▸ **Task item**:
Every entry below is to be retyped exactly as it stands.

[Stored data entries]
*** Block opens ***
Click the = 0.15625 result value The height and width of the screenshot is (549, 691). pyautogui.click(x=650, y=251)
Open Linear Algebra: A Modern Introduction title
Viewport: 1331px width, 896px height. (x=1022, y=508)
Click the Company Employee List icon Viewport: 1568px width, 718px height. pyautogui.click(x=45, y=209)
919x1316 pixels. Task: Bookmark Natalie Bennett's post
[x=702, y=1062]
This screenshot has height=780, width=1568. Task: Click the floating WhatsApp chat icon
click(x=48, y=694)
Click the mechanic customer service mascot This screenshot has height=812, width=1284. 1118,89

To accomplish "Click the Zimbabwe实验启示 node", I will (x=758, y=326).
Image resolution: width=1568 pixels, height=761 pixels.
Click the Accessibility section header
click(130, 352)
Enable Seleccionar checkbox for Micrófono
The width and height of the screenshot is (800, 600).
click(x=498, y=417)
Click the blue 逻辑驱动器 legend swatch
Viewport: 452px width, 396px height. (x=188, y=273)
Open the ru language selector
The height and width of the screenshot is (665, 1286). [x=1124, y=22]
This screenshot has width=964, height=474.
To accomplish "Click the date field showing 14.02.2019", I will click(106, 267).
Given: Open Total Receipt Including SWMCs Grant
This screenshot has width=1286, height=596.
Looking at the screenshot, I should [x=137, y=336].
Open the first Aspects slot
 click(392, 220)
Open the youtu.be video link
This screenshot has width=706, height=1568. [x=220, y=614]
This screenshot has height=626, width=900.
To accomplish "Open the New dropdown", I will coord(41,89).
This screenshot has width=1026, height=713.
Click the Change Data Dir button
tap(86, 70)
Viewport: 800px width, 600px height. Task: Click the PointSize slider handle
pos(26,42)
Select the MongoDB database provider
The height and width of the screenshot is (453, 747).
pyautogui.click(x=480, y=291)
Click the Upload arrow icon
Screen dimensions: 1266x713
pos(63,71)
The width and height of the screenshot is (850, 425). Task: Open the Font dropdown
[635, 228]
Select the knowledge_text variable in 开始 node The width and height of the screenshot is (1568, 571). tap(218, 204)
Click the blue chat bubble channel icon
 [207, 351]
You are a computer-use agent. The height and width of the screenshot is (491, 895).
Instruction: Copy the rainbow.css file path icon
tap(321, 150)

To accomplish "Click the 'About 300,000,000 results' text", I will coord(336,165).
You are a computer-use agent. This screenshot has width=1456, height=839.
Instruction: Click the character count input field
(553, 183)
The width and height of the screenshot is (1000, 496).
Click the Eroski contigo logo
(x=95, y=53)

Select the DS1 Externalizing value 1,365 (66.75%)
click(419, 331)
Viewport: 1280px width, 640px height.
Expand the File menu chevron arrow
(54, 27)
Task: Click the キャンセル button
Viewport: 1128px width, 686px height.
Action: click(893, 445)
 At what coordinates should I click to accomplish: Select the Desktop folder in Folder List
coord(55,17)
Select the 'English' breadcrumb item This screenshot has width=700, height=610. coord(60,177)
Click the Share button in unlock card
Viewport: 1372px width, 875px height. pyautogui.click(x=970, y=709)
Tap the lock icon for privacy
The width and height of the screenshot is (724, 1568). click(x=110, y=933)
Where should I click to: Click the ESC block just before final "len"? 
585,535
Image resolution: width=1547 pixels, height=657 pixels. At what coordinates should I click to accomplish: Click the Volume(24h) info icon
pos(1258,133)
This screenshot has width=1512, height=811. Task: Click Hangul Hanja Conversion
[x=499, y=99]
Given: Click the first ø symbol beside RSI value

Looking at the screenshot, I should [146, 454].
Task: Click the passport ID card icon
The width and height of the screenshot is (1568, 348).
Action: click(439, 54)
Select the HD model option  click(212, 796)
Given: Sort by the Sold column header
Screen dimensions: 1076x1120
*** Block closes ***
▸ **Answer for the task**:
Click the = 0.15625 result value The height and width of the screenshot is (549, 691). pyautogui.click(x=650, y=251)
Open Linear Algebra: A Modern Introduction title
Viewport: 1331px width, 896px height. (x=1022, y=508)
Click the Company Employee List icon Viewport: 1568px width, 718px height. pyautogui.click(x=45, y=209)
919x1316 pixels. Task: Bookmark Natalie Bennett's post
[x=702, y=1062]
This screenshot has height=780, width=1568. Task: Click the floating WhatsApp chat icon
click(x=48, y=694)
Click the mechanic customer service mascot This screenshot has height=812, width=1284. 1118,89

To accomplish "Click the Zimbabwe实验启示 node", I will (x=758, y=326).
Image resolution: width=1568 pixels, height=761 pixels.
Click the Accessibility section header
click(130, 352)
Enable Seleccionar checkbox for Micrófono
The width and height of the screenshot is (800, 600).
click(x=498, y=417)
Click the blue 逻辑驱动器 legend swatch
Viewport: 452px width, 396px height. (x=188, y=273)
Open the ru language selector
The height and width of the screenshot is (665, 1286). [x=1124, y=22]
This screenshot has width=964, height=474.
To accomplish "Click the date field showing 14.02.2019", I will click(106, 267).
Given: Open Total Receipt Including SWMCs Grant
This screenshot has width=1286, height=596.
Looking at the screenshot, I should [x=137, y=336].
Open the first Aspects slot
 click(392, 220)
Open the youtu.be video link
This screenshot has width=706, height=1568. [x=220, y=614]
This screenshot has height=626, width=900.
To accomplish "Open the New dropdown", I will coord(41,89).
This screenshot has width=1026, height=713.
Click the Change Data Dir button
tap(86, 70)
Viewport: 800px width, 600px height. Task: Click the PointSize slider handle
pos(26,42)
Select the MongoDB database provider
The height and width of the screenshot is (453, 747).
pyautogui.click(x=480, y=291)
Click the Upload arrow icon
Screen dimensions: 1266x713
pos(63,71)
The width and height of the screenshot is (850, 425). Task: Open the Font dropdown
[635, 228]
Select the knowledge_text variable in 开始 node The width and height of the screenshot is (1568, 571). tap(218, 204)
Click the blue chat bubble channel icon
 [207, 351]
You are a computer-use agent. The height and width of the screenshot is (491, 895).
Instruction: Copy the rainbow.css file path icon
tap(321, 150)

To accomplish "Click the 'About 300,000,000 results' text", I will coord(336,165).
You are a computer-use agent. This screenshot has width=1456, height=839.
Instruction: Click the character count input field
(553, 183)
The width and height of the screenshot is (1000, 496).
Click the Eroski contigo logo
(x=95, y=53)

Select the DS1 Externalizing value 1,365 (66.75%)
click(419, 331)
Viewport: 1280px width, 640px height.
Expand the File menu chevron arrow
(54, 27)
Task: Click the キャンセル button
Viewport: 1128px width, 686px height.
Action: click(893, 445)
 At what coordinates should I click to accomplish: Select the Desktop folder in Folder List
coord(55,17)
Select the 'English' breadcrumb item This screenshot has width=700, height=610. coord(60,177)
Click the Share button in unlock card
Viewport: 1372px width, 875px height. pyautogui.click(x=970, y=709)
Tap the lock icon for privacy
The width and height of the screenshot is (724, 1568). click(x=110, y=933)
Where should I click to: Click the ESC block just before final "len"? 
585,535
Image resolution: width=1547 pixels, height=657 pixels. At what coordinates should I click to accomplish: Click the Volume(24h) info icon
pos(1258,133)
This screenshot has width=1512, height=811. Task: Click Hangul Hanja Conversion
[x=499, y=99]
Given: Click the first ø symbol beside RSI value

Looking at the screenshot, I should [146, 454].
Task: Click the passport ID card icon
The width and height of the screenshot is (1568, 348).
Action: click(439, 54)
Select the HD model option  click(212, 796)
Given: Sort by the Sold column header
Screen dimensions: 1076x1120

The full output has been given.